ABSTRACTThe contribution of bicarbonate to total dissolved inorganic carbon (DIC) utilization was investigated using 18 marine phytoplankton species, including members of Bacillariophyceae, Dinophyceae, Prymnesiophyceae, and Raphidophyceae, under carbon‐replete or ‐limited conditions. Extracellular carbonic anhydrase (CA) was assayed as an indicator of extracellular CA‐catalyzed HCO−3 utilization. For some species, extracellular CA was constitutive, in others activity was detected under conditions of carbon limitation, and in others, even under carbon‐limited conditions, activity was not detected. In species without extracellular CA, direct HCO−3 uptake was investigated using a pH drift technique in a closed system, DIC measurements, and the use of the anion exchange inhibitor 4′4′‐diisothiocyanatostilbene‐2,2‐disulfonic acid (DLDS).
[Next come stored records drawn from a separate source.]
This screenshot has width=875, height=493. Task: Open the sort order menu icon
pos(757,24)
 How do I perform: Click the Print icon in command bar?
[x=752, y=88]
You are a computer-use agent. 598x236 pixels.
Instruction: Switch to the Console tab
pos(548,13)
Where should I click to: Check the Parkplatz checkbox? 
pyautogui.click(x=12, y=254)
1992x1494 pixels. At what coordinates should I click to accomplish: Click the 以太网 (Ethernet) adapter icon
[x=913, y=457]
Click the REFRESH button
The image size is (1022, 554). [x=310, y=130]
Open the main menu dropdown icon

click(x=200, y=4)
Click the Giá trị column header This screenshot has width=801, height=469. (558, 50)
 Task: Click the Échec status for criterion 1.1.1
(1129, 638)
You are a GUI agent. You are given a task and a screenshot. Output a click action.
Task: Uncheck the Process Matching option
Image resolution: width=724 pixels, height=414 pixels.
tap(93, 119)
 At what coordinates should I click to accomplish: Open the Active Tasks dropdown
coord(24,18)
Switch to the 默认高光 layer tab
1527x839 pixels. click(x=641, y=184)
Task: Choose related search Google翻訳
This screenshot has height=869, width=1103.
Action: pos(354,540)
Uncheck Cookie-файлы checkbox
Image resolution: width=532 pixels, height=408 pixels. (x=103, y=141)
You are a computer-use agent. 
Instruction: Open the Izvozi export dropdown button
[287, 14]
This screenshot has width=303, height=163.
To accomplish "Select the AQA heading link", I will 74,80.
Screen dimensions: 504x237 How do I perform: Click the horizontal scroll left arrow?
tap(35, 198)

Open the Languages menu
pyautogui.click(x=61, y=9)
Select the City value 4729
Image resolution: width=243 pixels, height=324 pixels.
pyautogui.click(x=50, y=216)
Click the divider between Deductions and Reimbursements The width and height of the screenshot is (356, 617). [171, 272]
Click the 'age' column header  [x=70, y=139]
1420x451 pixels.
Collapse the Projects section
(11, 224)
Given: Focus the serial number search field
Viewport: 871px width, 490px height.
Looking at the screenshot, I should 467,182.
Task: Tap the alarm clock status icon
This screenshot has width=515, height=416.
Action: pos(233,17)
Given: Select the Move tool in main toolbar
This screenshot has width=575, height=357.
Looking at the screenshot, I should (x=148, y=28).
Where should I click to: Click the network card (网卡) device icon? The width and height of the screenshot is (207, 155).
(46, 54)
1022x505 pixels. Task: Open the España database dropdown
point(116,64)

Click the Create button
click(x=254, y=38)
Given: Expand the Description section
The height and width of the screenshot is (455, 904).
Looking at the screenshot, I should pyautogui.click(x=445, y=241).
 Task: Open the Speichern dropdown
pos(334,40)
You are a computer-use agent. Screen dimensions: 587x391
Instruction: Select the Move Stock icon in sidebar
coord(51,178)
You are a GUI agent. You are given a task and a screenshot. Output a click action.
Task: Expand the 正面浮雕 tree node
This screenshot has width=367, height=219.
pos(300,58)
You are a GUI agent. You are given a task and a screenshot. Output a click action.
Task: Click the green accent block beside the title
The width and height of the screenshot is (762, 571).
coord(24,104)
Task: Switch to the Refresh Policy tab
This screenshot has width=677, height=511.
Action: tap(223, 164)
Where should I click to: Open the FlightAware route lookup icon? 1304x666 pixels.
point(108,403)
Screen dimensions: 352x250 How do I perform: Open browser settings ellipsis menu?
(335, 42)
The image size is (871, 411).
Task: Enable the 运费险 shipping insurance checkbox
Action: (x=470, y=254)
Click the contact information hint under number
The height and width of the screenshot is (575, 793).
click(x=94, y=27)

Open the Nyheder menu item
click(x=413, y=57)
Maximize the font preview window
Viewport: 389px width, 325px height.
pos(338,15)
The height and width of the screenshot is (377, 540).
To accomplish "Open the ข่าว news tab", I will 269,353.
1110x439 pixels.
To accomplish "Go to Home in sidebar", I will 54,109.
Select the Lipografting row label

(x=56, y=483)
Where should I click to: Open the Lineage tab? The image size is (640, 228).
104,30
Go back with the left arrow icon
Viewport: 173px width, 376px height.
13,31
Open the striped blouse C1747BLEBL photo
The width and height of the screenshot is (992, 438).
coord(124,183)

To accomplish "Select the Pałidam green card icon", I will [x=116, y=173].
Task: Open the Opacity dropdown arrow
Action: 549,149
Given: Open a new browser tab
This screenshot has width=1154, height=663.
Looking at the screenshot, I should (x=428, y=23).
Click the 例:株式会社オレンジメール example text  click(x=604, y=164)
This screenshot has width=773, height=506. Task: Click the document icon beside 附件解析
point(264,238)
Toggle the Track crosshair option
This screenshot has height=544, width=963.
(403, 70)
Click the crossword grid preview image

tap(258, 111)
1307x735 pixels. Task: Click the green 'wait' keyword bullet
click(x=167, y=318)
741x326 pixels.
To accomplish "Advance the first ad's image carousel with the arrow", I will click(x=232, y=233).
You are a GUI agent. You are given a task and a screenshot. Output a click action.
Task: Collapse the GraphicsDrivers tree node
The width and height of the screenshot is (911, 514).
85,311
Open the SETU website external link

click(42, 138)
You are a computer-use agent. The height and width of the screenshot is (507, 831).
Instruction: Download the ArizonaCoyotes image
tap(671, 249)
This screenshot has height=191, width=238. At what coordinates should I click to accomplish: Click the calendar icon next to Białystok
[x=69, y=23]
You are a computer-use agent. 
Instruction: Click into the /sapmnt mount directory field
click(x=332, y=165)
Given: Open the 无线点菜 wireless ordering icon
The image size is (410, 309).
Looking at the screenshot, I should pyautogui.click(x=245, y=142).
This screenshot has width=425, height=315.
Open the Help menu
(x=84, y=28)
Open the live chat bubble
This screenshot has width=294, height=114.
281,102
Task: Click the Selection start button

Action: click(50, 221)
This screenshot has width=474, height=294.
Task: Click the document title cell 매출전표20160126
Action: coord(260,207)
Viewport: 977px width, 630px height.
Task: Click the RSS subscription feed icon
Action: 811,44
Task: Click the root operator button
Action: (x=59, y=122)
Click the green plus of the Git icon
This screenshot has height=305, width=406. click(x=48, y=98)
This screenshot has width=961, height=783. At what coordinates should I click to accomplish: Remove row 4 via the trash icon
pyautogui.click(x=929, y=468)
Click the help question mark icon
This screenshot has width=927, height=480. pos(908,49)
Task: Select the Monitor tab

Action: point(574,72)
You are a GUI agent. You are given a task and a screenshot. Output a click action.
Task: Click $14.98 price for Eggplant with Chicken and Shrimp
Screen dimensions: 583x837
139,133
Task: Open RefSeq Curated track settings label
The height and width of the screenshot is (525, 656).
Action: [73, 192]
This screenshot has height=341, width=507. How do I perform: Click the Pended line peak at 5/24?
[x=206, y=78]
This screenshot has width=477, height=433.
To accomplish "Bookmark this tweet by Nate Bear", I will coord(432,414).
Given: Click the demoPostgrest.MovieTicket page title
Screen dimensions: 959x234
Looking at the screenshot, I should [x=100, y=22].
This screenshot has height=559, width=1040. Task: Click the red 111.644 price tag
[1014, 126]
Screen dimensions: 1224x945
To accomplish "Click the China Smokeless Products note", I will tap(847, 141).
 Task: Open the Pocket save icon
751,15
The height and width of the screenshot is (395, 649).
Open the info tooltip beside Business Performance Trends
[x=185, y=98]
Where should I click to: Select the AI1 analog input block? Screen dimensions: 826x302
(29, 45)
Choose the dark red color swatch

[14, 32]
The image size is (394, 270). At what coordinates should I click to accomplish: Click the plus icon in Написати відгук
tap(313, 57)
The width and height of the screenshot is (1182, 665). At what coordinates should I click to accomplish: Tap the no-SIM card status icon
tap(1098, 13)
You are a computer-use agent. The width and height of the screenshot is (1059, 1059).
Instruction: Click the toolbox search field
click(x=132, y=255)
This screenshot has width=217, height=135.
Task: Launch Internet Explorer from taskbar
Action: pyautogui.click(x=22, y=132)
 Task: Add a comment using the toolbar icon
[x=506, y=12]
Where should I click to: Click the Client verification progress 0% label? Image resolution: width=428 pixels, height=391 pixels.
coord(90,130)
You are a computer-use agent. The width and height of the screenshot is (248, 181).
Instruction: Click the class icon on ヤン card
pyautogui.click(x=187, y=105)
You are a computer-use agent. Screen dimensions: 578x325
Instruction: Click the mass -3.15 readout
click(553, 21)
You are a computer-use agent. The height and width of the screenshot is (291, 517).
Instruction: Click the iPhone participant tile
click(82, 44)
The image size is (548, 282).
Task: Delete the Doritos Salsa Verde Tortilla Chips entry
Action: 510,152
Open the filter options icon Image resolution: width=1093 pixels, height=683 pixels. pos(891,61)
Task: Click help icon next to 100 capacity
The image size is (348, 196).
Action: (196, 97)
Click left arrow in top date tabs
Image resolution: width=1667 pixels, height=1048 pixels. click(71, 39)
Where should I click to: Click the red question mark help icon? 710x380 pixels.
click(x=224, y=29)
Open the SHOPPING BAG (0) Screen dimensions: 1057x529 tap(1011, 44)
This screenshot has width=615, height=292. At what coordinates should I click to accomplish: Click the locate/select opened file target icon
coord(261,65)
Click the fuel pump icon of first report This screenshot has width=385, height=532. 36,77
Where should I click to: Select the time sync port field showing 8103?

Three of these species (Chaetoceros compressus, Thalassiosira pseudonana, and Glenodinium foliaceum) gave a pH drift not inhibited by DIDS, but cultures of Chrysochromulina kappa, Gephrocapsa oceanica, and Coccolithus pelagicus, in which DLDS inhibited DIC uptake, did not give a pH drift. This result shows that direct HCO3− transport may occur by an anion exchange‐type mechanism in some species but not others. Of the eighteen species investigated, only Heterosigma akashiwo did not have the potential for direct uptake or extracellular CA‐catalyzed HCO−3 utilization.